HARI SREENIVASAN: Months of back-and-forth talks with regional governments made it clear that his original plan to walk across Iran and points east wouldn`t work.

Finally, he set a route from Georgia that will pass through Azerbaijan, on to Kazakstan and beyond.

PAUL SALOPEK: This doesn`t look like much, but this ruin on the high plateau of Southern Georgia is the beginning of phase two of the Out of Eden Walk. So, this is the gateway to the Orient for me. From here, I`m leaving the Caucasus, going on the old silk roads to China.

HARI SREENIVASAN: So at mid-morning on October 20, Salopek set out, with the world revealed before him one step after the other, on this day up to a mountain pass at more than 9,000 feet.

Down the other side, Salopek and his walking partner spent the night in the small village of Mamishlari, a village of ethnic Azeris from Azerbaijan. They were taken in by the Nasibov family; 72-year-old Ziaudoin and his 70-year-old wife, Azmat (ph), married as teenagers. It is a tough farm life, on the edge, really, of civilization.

PAUL SALOPEK: We came around the corner of this mountain river and here was this village that we didn`t even know existed.

The first reaction was curiosity. When I finally told him, well, actually, I have hiked all the way from Africa, that was the surprise moment, and there was laughter around that table. And there was a lively exchange about, oh, you have got to be crazy.

ZIAUDOIN NASIBOV, Farmer (through translator): I don`t think he is crazy. I actually thought he was quite enlightened, because they actually want to walk across the world and see what`s out there. You might not notice a place, but when you walk by on foot, you see it, and appreciate it for what it actually is.

PAUL SALOPEK: Ziaud also has basically joined the walk because he showed us the way.

HARI SREENIVASAN: All along his route, Salopek has been joined by walking partners, who function as guides, translators and companions. In Georgia, that partner was Dima Bit-Suleiman.

What is the reaction of most of the people you bump into when you tell them what he`s doing?

DIMA BIT-SULEIMAN, Guide: They go like, yes, yes, yes, coming from Africa. On walk? What do you mean?

(LAUGHTER)

DIMA BIT-SULEIMAN: That`s like, usually, they kind of don`t believe and they say, why is he doing it?

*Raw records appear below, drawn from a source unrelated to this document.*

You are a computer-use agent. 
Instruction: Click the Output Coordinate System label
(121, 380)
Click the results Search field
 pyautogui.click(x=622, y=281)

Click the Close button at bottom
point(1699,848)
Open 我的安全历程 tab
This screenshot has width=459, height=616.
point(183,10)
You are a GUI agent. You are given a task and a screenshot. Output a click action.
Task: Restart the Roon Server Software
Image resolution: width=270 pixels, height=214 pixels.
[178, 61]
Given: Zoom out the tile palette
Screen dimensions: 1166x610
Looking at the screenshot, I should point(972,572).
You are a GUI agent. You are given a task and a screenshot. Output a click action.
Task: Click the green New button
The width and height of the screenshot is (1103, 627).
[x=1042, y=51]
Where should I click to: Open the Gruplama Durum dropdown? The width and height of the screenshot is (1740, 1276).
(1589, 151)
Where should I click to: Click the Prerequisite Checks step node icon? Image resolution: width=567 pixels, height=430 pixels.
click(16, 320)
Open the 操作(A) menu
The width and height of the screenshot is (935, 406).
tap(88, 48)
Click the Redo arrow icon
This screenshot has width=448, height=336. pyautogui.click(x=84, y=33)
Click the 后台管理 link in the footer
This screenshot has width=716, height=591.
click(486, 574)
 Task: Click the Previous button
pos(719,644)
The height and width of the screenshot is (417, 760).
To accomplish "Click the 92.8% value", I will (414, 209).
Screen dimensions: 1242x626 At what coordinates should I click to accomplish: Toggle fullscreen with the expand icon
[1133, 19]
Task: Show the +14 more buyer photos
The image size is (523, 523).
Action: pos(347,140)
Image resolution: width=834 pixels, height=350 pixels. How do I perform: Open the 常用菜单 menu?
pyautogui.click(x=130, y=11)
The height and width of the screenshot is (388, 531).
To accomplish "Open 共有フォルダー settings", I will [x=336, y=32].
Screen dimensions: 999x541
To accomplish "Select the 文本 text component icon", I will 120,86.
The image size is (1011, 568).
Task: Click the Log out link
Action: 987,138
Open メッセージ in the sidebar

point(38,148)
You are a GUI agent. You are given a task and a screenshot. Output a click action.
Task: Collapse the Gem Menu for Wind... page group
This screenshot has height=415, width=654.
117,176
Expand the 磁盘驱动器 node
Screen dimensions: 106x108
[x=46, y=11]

What is he trying to find out?

HARI SREENIVASAN: What about when they figure out that he is trying to go to the end of the world?

DIMA BIT-SULEIMAN: And then it`s even worse. And then they really ask, like, what is he searching for?

(LAUGHTER)

HARI SREENIVASAN: Yes.

DIMA BIT-SULEIMAN: Like, why is he doing that? I don`t think there is an easy answer.

HARI SREENIVASAN: After passing through boggy lowlands, where horsemen emerged from fairy tale fogs, Salopek arrived at a village, Ipnari.

Largely abandoned, it revealed a much deeper history, nearby, a Bronze Age wine store, 5,000-year-old fermentation vats sunken in the ground.

PAUL SALOPEK: You`re talking about the beginning of civilization. Georgians were already drinking.

(LAUGHTER)

PAUL SALOPEK: The walk has opened up the vista to me in both space and time, where I can see the connections between all of these stories and I see how history informs everything that`s happening today.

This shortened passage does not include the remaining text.